By Jeff Swindoll Apr 9, 2008, 14:52 GMT
I suppose the “three documentaries and one film” music of Phillip Lambro didn’t have the same ring to it, but this collection puts together some odds and ends that Perseverance Records had of the composers.
His work for Crypt of the Living Dead (1973) and Murph the Surf (1975) had been released by the company and this disc continues their collaboration. Although I somewhat jokingly referred to them and “odds and ends” it doesn’t negate their power or importance.
The disc covers the documentaries Mineral King (1971), Father Pat (1970), and Celebration (1971). It also has the music that Lambro first composed in Hollywood for a dog of a film called Git! (1964). Lambro makes no qualms about saying that Git! is a terrible film but he did do a fine job on the score (which the director/producer ruined in the film, according to Lambro).

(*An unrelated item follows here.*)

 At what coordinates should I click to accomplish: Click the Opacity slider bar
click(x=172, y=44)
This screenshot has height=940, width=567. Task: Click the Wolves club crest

Mineral King is an outstanding work and won the National Board of Review’s award for best music for a documentary film. The documentary is about man encroaching on the Mineral King Valley and the opening titles solitary trumpet feels like a dirge for the potentially destroyed wilderness.
The documentary convinced congress to not allow the development and perhaps Lambro’s music worked some magic as well. It’s quite a fine collection of music no matter what kind of films they came from.